- Tekstfragment:

───

1. De bestreden uitspraak
Het Hof heeft in hoger beroep - met vernietiging van een bij verstek gewezen vonnis van de Politierechter in de Arrondissementsrechtbank te Dordrecht van 19 september 2001, voorzover aan 's Hofs oordeel onderworpen, - de verdachte ter zake van "medeplegen van opzetheling" veroordeeld tot zes weken gevangenisstraf. Voorts is de tenuitvoerlegging gelast van twee voorwaardelijk opgelegde straffen.
2. Geding in cassatie
Het beroep is ingesteld door de verdachte. Namens deze heeft mr. G.P. Hamer, advocaat te Amsterdam, bij schriftuur een middel van cassatie voorgesteld. De schriftuur is aan dit arrest gehecht en maakt daarvan deel uit.
De Advocaat-Generaal Wortel heeft geconcludeerd dat de Hoge Raad het beroep zal verwerpen.
3. Beoordeling van het middel
3.1. Het middel behelst primair de klacht dat het Hof ten onrechte, althans onvoldoende gemotiveerd, de dagvaarding in hoger beroep niet nietig heeft verklaard, en subsidiair dat het Hof ten onrechte, althans onvoldoende gemotiveerd, de behandeling van de zaak niet heeft aangehouden.
3.2. Voor de beoordeling van het middel is het volgende van belang:
a. Blijkens een daarvan opgemaakte akte is namens de verdachte op 2 oktober 2001 hoger beroep ingesteld tegen het in eerste aanleg gewezen vonnis. Die akte vermeldt als adres van de verdachte [a-straat 1] te [plaats B].

───

- Opgeslagen gegevens:
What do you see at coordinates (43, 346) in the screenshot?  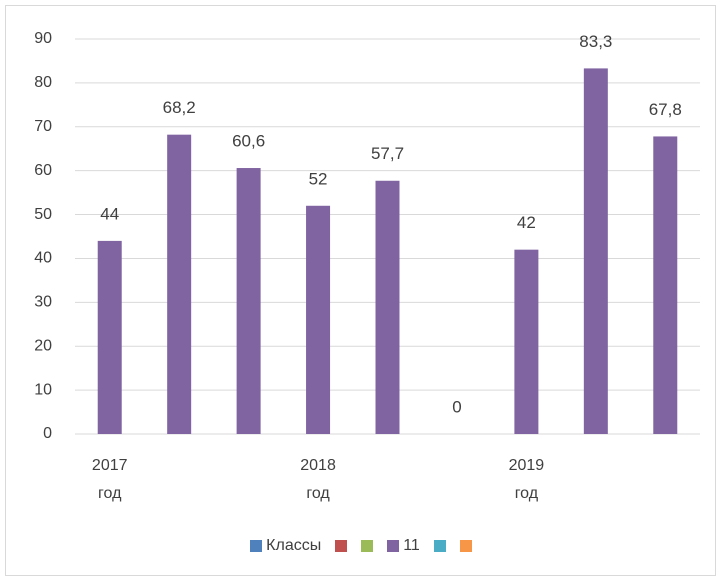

───

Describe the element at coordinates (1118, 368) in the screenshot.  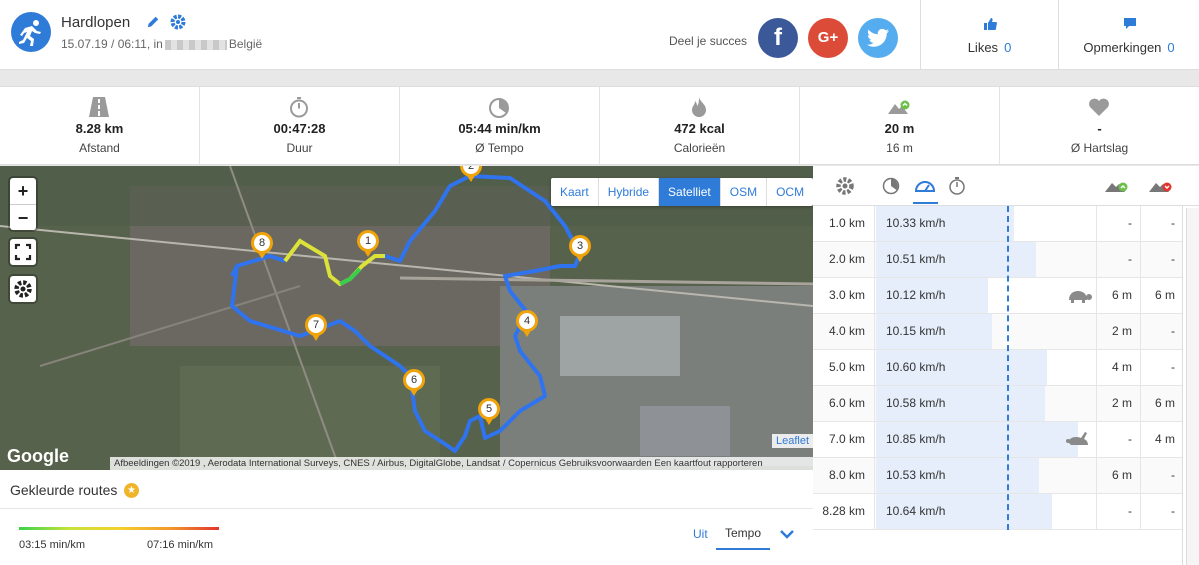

───

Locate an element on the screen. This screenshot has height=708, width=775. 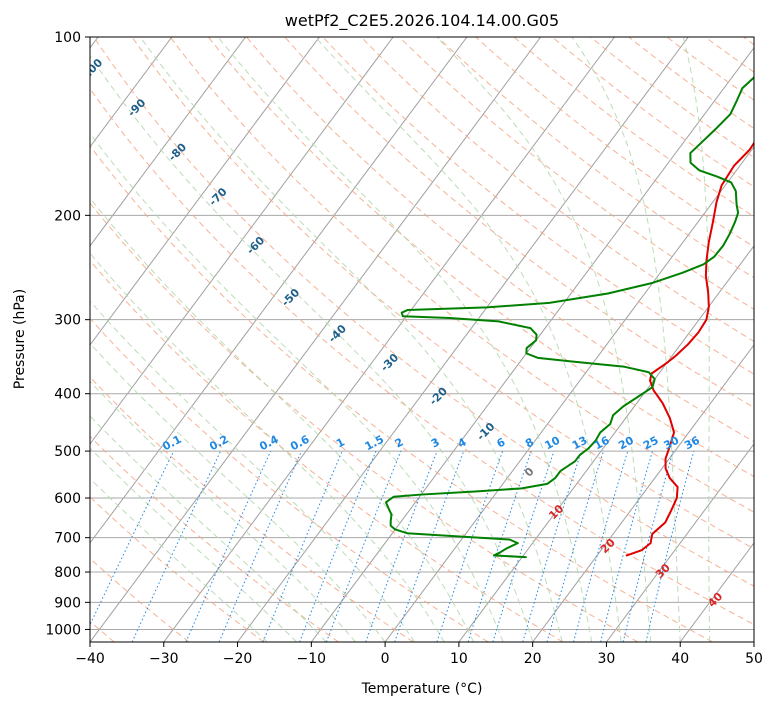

───

- Wat te doen: Tot welke straf heeft het Hof de verdachte volgens het tekstfragment veroordeeld?

- Uitgevoerde opdracht: Tot zes weken gevangenisstraf.